Thursday, September 21, 2006

NOT THERE YET
I'm worried. Although I had an excellent interview at my prospective employers, the way things are going at my current home I could get sacked before I have a chance to quit.

Every time I go to work now, I dread the opening of my inbox, fearful of what awaits me inside. My heart literally sinks and my mood swings lower.

This time it stems from a panic just before deadline, precipitated by a costly new content management system which routinely fucks up. The fact that it does this at random, and therefore may not have affected my colleagues, is only likely to deepen my boss's loathing for me.

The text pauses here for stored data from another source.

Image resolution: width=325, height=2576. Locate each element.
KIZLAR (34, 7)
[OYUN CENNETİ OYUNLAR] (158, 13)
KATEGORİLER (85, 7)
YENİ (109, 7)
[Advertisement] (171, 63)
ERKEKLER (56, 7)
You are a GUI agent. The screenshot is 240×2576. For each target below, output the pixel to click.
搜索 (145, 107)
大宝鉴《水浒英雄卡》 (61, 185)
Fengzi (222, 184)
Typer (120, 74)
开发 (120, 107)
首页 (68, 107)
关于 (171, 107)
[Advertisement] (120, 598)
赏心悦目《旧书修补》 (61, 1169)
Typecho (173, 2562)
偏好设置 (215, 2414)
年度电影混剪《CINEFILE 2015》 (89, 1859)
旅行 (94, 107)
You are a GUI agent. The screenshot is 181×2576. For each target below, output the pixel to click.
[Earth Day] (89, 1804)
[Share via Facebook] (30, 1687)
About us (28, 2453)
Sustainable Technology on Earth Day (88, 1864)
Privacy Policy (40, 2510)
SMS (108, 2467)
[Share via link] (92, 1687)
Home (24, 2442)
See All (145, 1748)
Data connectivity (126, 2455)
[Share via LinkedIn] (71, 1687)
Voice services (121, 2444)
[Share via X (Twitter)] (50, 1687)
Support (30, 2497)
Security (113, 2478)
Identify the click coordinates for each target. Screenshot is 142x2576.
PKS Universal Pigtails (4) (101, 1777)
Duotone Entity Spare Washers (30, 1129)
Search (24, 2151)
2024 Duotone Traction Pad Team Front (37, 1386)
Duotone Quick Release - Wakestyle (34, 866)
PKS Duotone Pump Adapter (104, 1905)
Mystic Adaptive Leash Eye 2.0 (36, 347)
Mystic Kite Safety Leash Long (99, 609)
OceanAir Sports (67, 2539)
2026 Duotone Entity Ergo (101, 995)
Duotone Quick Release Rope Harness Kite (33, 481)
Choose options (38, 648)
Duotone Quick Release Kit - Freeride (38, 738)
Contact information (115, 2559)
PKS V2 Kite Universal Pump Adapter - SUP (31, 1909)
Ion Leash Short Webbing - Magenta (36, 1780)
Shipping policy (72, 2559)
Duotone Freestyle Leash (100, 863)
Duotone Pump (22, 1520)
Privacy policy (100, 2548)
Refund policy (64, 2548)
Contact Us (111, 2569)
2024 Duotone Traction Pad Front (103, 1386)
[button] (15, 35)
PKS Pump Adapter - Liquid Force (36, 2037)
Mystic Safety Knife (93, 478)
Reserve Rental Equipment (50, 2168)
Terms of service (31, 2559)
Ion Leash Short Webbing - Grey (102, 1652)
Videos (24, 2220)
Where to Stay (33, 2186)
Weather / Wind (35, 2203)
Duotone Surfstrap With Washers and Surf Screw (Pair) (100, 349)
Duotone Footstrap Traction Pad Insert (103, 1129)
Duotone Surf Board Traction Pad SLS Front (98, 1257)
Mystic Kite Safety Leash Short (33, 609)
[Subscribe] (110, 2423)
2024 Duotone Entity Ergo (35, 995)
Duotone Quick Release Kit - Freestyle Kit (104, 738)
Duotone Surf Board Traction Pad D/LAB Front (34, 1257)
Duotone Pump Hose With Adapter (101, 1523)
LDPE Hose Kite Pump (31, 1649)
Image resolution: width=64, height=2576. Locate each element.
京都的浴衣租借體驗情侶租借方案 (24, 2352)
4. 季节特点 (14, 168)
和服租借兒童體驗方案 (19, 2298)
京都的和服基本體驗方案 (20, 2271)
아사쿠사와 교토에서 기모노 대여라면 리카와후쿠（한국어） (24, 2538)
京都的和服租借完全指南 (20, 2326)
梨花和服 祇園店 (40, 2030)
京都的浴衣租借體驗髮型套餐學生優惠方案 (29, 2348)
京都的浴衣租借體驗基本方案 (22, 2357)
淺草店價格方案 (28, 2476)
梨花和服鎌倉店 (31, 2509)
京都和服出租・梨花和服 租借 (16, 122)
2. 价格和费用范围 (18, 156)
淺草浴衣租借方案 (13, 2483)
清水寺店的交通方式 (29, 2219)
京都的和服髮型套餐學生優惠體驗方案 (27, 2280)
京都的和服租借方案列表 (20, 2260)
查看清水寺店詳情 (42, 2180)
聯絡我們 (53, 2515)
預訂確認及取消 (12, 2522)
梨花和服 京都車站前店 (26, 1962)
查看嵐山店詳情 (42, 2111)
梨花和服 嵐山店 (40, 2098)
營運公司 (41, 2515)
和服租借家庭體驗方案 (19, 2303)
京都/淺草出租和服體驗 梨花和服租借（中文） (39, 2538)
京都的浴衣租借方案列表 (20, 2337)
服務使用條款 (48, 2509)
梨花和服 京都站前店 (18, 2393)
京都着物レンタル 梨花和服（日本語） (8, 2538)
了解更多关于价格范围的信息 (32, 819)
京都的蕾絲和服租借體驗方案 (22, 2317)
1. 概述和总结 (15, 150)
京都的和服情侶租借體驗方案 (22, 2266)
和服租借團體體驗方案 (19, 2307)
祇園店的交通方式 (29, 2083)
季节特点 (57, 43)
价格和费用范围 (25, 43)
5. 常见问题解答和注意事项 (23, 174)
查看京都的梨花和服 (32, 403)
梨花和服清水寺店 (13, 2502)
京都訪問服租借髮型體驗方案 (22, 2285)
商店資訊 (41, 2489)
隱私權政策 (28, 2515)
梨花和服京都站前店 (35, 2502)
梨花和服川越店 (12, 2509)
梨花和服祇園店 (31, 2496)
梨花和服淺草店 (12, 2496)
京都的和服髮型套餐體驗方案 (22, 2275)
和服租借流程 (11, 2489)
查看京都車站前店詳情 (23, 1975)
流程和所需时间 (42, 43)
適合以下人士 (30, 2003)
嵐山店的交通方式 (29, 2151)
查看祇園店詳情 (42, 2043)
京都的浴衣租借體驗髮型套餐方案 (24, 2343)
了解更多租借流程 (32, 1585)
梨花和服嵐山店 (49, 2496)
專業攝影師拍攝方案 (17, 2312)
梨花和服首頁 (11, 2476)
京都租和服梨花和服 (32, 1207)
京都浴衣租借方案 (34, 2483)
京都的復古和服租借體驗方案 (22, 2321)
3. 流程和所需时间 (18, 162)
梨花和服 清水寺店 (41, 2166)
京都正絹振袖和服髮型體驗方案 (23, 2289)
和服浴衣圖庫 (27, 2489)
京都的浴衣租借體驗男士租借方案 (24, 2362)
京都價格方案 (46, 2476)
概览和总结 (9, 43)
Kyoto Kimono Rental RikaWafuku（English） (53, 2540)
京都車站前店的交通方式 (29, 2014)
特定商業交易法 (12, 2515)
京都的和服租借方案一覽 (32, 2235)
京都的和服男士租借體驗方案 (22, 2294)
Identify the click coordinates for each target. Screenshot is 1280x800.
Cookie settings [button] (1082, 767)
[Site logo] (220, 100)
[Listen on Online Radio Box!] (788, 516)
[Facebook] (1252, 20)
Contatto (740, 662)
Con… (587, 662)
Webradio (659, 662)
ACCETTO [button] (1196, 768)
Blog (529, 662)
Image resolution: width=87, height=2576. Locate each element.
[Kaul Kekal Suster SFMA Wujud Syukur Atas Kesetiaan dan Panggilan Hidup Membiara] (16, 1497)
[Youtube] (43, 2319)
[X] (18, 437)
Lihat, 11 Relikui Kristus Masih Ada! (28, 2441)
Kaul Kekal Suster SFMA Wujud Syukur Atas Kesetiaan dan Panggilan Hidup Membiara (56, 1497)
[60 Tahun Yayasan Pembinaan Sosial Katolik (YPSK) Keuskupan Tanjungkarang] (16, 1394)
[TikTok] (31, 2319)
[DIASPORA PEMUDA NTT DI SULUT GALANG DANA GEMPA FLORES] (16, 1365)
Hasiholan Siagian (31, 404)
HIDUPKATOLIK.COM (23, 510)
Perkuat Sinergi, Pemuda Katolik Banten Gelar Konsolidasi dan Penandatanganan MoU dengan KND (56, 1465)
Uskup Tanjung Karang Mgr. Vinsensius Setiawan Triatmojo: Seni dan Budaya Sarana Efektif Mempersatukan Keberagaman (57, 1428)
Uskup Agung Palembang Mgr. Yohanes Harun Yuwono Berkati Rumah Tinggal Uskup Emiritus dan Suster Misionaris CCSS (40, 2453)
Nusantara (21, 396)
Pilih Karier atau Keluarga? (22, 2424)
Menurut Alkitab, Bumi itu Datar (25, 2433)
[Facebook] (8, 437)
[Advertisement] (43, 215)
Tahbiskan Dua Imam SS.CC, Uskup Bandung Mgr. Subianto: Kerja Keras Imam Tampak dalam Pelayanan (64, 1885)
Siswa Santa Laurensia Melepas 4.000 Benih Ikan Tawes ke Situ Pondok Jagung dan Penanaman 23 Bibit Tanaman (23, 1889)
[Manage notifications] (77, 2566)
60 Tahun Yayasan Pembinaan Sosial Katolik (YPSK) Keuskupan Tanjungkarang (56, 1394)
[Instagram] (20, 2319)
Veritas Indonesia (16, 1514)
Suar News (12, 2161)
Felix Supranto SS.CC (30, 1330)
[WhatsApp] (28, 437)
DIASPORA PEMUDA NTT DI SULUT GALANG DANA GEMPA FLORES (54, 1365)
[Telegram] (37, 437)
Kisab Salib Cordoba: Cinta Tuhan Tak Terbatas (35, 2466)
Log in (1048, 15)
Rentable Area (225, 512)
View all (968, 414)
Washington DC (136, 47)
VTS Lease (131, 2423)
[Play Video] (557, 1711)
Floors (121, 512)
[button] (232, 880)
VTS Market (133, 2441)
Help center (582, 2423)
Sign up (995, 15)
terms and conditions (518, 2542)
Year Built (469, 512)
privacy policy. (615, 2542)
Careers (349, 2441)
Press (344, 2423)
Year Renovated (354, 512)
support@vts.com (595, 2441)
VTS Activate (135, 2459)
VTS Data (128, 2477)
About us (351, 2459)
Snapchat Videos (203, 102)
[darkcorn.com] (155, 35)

As and when my next reprimand comes, complete with the punishment he intends to mete out, I'll already have a considered response:

"I wouldn't do that for the following reason," I'd say.
"One - it's grossly unfair and part, I feel, of your campaign to discredit, demoralise and demotivate me, while at the same time hounding me out because of your managerial incompetence.
Two - I'll take it to the unions and take you to an industrial tribunal - I've been told I have a watertight case.
Three - I'm leaving anyway (please see my notice attached)."

But I need to be careful. Although I've almost landed the new job, they see me coming to them from a position of strength i.e. I have a job already. If I leave before signing for the new firm, then I might look desperate. Either way, I want to be out of there within a month. So let's just hope that new contract lands on my doormat sooner rather than later.